Everything good in my life has begun with honesty. To find the truth, I had to clear away the noise and to do that I had to admit un-manageability. It was a starting point and the beginning of a twelve-step process that has ultimately allowed me to understand and embrace the idea that being alone does not have to mean being lonely. But how does this happen? The inventory process allows us to look at specific parts of our lives, though patterns, ideas, processes, and behaviors and determine what is working for us and what is not. The things that are not working can then be removed or addressed in such a way as to be beneficial and positive. As long as I live in self-will, I will not find happiness or success on a scale that is possible. When self-will and God’s will are in alignment, I find peace and happiness and that place of loneliness becomes solitude.

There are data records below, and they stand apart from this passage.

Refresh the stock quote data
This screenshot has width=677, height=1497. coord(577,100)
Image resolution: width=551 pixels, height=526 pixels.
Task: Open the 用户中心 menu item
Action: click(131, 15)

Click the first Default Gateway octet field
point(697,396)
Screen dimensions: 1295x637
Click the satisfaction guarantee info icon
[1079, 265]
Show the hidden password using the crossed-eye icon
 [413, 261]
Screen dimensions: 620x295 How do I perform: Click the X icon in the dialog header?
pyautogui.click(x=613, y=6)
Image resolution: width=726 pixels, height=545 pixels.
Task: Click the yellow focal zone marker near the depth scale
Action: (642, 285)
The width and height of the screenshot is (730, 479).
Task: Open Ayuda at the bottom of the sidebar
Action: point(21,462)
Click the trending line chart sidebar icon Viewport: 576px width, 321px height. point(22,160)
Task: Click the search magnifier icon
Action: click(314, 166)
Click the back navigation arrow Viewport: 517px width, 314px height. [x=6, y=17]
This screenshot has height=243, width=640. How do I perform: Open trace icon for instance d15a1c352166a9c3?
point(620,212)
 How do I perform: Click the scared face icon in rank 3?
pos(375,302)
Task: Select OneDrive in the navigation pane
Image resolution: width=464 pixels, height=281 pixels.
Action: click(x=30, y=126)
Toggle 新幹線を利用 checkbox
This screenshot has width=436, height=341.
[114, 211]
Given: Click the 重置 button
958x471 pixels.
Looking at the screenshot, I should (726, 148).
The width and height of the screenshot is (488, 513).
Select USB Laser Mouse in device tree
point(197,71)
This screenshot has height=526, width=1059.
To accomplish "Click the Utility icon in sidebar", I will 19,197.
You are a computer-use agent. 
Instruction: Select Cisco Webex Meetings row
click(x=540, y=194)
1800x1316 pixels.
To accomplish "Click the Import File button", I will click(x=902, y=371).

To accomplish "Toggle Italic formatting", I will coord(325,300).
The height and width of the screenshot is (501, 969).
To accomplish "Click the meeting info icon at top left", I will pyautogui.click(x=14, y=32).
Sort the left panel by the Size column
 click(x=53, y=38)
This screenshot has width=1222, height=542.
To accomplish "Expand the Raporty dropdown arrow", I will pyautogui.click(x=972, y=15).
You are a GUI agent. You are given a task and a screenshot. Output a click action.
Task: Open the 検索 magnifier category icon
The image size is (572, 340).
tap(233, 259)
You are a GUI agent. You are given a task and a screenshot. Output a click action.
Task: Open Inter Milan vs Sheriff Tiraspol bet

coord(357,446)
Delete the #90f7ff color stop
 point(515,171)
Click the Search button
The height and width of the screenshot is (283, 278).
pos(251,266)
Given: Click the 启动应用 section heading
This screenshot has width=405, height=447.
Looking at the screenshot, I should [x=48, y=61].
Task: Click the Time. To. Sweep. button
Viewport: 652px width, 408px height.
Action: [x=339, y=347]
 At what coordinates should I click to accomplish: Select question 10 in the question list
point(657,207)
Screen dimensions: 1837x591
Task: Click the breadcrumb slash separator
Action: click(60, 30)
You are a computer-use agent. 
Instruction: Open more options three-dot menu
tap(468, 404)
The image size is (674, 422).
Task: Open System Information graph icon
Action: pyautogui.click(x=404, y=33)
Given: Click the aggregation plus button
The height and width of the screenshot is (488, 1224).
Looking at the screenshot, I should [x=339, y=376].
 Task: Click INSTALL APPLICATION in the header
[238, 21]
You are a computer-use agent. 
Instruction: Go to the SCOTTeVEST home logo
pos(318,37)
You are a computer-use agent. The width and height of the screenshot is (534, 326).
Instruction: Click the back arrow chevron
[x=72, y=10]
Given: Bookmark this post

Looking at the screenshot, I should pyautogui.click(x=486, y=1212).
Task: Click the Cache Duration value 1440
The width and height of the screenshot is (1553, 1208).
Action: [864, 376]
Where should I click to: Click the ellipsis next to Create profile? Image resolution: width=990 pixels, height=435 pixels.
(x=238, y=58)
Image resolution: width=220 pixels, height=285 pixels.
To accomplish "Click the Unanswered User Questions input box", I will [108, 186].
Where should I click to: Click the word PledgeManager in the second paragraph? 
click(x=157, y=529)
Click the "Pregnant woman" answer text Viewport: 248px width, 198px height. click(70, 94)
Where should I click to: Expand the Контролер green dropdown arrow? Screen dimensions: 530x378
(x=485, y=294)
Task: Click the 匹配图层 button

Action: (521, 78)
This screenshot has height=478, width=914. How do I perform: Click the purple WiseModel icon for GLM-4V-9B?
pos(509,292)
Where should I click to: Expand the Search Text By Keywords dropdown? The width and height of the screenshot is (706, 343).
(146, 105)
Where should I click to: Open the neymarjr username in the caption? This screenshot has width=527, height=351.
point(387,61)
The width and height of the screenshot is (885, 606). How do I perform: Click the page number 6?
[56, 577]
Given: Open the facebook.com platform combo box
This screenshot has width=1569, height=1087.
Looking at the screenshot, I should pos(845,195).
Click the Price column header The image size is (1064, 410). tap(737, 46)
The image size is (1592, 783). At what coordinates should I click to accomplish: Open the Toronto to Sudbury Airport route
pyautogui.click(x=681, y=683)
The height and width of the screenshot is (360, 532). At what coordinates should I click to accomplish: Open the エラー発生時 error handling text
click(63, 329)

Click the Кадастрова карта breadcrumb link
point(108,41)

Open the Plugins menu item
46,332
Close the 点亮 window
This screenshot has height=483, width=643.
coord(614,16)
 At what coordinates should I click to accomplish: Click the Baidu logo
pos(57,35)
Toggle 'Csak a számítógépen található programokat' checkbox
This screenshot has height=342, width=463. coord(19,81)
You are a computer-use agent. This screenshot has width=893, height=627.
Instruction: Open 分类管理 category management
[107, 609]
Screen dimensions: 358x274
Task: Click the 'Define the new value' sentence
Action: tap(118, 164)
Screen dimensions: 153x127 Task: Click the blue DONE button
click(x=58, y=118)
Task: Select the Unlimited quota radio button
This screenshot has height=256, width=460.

‘How can I best help the newcomer and those who need human interaction?’
Solitude has allowed me to discover who I am at my core and to grow in a spiritual direction. Once I was relieved of anger and resentment and could sit quietly, I also began to lose the fear of trying new things and was able to learn about my interests. I began to participate in activities that I enjoyed from my childhood and the happy times spent with my father, an avid outdoorsman.
My time in social distancing has been productive and I am happy. I begin the morning with two prayers, a written meditation, and plans for the day. I am taking a class online, working on some creative projects, gardening, overdue deep cleaning and organization, and because my home is my sanctuary, I realize to have a healthy home I must be proactive to ensure positive flow. Clutter accompanies negative energy and minimization brings about accomplishment and joy.
But how can I best help the newcomer and those who need human interaction? If I could offer the single most important suggestion it would be to act. Every positive change in my life has begun with an action. Picking up the phone to call three alcoholics every day is an action. Reaching out to my sponsor, talking with sponsees, participating in an online meeting or a conference call are all actions that can help alleviate a sense of isolation. Struggling with step four? Here is your chance and maybe a reason to make a phone call or two. Want to deepen a meditation practice? Try some deep breathing exercises. Want to take a yoga class? Try online video resources. Do we have some reading to catch up on? Of course, we do.
Connection with others is key and beautifully summed up by Steve Maraboli:
“One of the most spiritual things you can do is embrace your humanity. Connect with those around you today. Say, “I love you”, “I’m sorry”, “I appreciate you”, “I’m proud of you”…whatever you’re feeling. Send random texts, write a cute note, embrace your truth and share it…cause a smile today….”
The CoronaVirus has brought with it fear, illness, unrest, and change. But it has also brought opportunity. I embrace this chance to do good in the world, to reach out to loved ones, to practice self-care, spiritual growth, and to find joy in everyday tasks. I will make an extra effort today to connect with some of those who are hurting or afraid or new to recovery and try to offer comfort where I can. I embrace the opportunity to practice positivity and to be a part of the changing dialog.